Full Report
Tired of dodging all those 'Scam Likely' calls? Here's what’s behind the label and how to stay one step ahead of phone scammers.
Analysis Summary
# Main Topic
The intelligence report details the mechanics, actors, and necessary countermeasures associated with the rise of phone scams, specifically focusing on understanding and responding to incoming calls labeled as "Scam Likely" by mobile carriers. The core theme is the increasing sophistication and financial impact of voice phishing (vishing) and robocalls.
## Key Points
- The "Scam Likely" label is applied by carriers based on internal analysis, including customer reports and network analytics (e.g., identifying rapid, high-volume calls to numbers on Do Not Call lists or use of specific VoIP services).
- Global phone fraud and spam reached all-time highs in 2023, with 28% of unknown calls categorized as fraud or spam. Average consumer losses increased by 527% annually to $2,257.
- Voice communication remains a high-risk vector because human susceptibility to social engineering is high when interacting verbally, minimizing decision time.

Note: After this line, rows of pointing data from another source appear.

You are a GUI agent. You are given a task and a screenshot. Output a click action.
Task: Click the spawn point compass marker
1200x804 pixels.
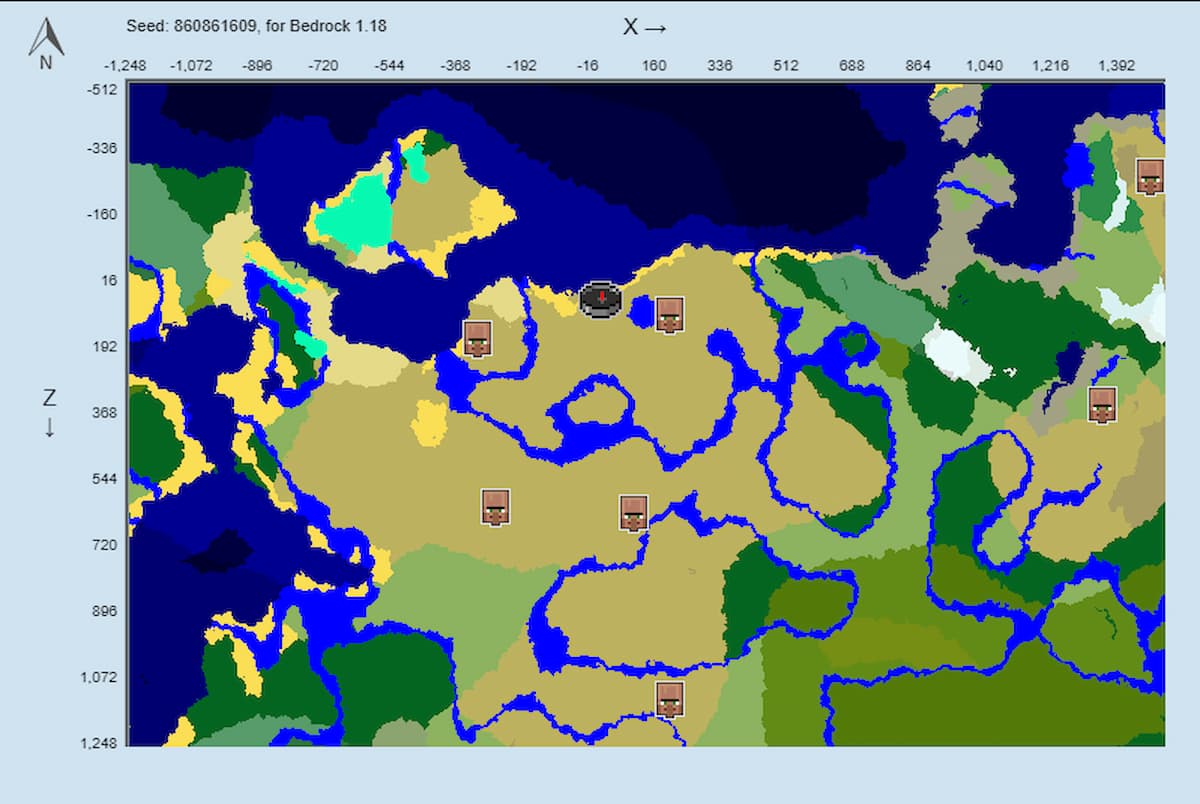601,299
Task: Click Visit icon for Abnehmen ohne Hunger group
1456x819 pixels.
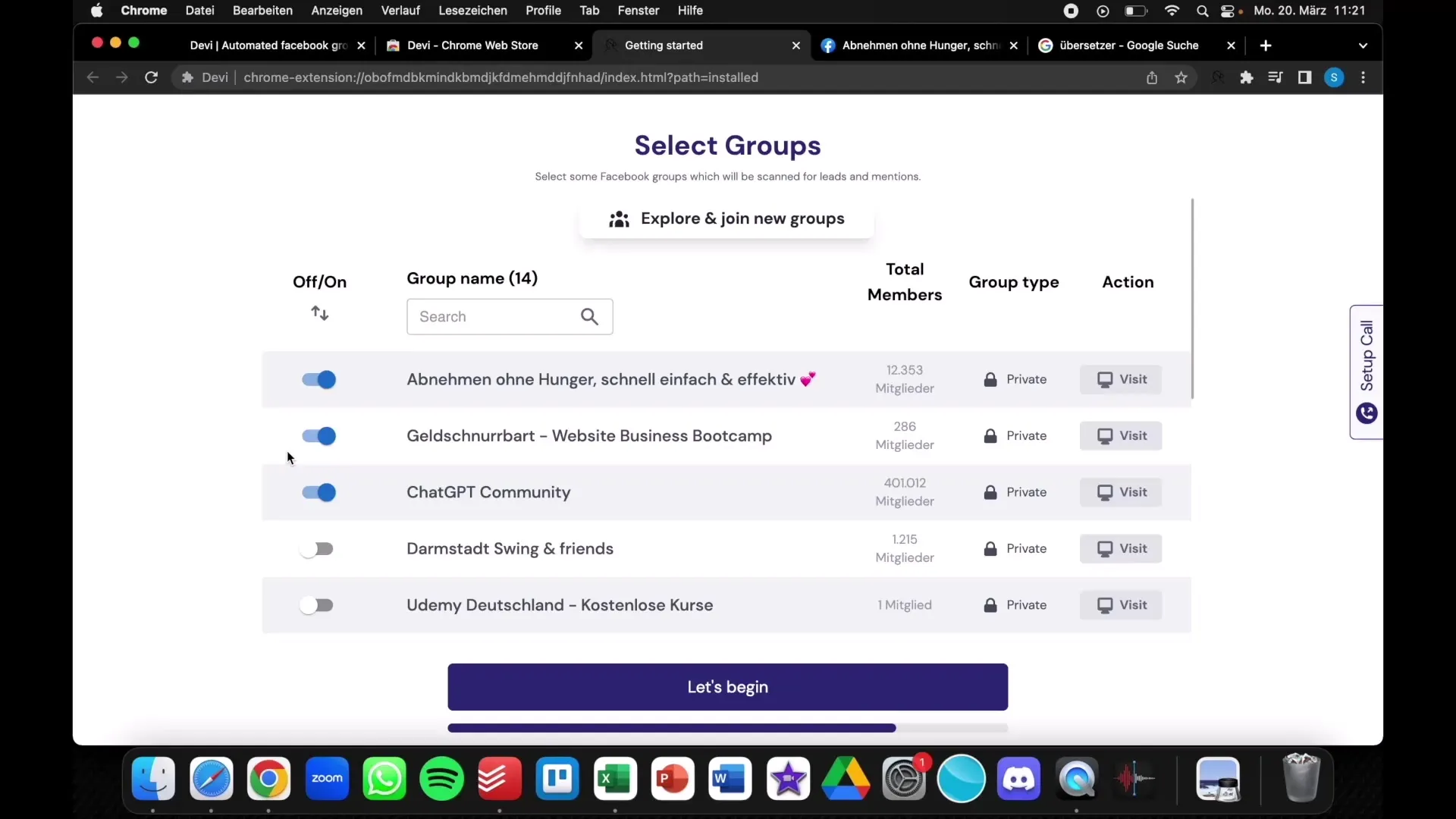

- Scammers acquire target phone numbers through scraping, data breaches of third-party providers, phishing, or purchasing data from brokers.
## Threat Actors
- **Unspecified Scammers/Criminal Groups:** Responsible for unsolicited calls, functioning often via organized crime ecosystems involving telemarketers, "lead generators" (who supply phone lists), and VoIP companies facilitating illegal robocalls.
- **Motivations:** Primarily financial gain, as evidenced by the high average loss reported by victims.
## TTPs
The report outlines several common phone scam methodologies:
- **Impersonation Scams/Vishing:** Pretending to be government agencies, tech companies, banks, or police to demand payment or sensitive verification data. This includes convincing victims their funds are at risk, requiring transfer to a "safe" account.

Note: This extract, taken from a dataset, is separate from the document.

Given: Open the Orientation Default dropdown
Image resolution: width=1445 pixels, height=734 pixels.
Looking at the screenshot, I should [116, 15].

- **Remote Access/Tech Support Scams:** Convincing victims to grant remote access to their computers under the guise of resolving non-existent malware issues, allowing the attacker to install real malware or steal credentials.
- **Investment Scams:** Soliciting funds for fake, high-return investment opportunities.
- **Prize Draw Scams:** Claiming the victim won a prize contingent upon paying a small "tax" or providing personal identifiers.
- **Robocalls:** Automated calls used to disseminate potential scams or telemarketing pitches.
- **Data Acquisition:** Scrapers, data brokers, and phishing techniques are used to populate contact lists.
## Affected Systems
- **Communication Infrastructure:** Mobile phone networks that apply carrier-level spam filtering and labeling features.
- **End-User Devices:** Personal mobile phones (iOS and Android devices) used to receive and process incoming calls.
- **User Systems:** Personal computers targeted for remote access exploitation.
## Mitigations
Defensive measures focus on individual user action and utilizing carrier/system features:
- **Leverage Carrier Labels:** Heeding warnings like "Scam Likely" and avoiding interaction.
- **Registry Opt-Out:** Registering phone numbers on national Do Not Call registries where available.
- **Data Broker Opt-Out:** Contacting data brokers directly to request removal from their lists.
- **Device Blocking:**
- **iOS:** Block Caller functionality found in the Recents call log via the info icon.
- **Android:** Utilize Call history, tap the three dots, and select Block / report spam.
- **Security Software:** Implementing call filter features available in mobile security solutions.
- **Awareness:** Never sharing personal/financial information or authorizing remote software downloads over unsolicited calls.
## Conclusion
The proliferation of high-volume, low-cost phone scams continues to pose a significant financial threat driven by the effectiveness of voice-based social engineering. While regulators are imposing fines on bad actors (including VoIP providers), the primary defense remains user vigilance, proactive blocking of known numbers, and utilizing carrier-provided "Scam Likely" indicators. Users must treat unsolicited calls with extreme skepticism and rely on established offline verification methods before disclosing any information.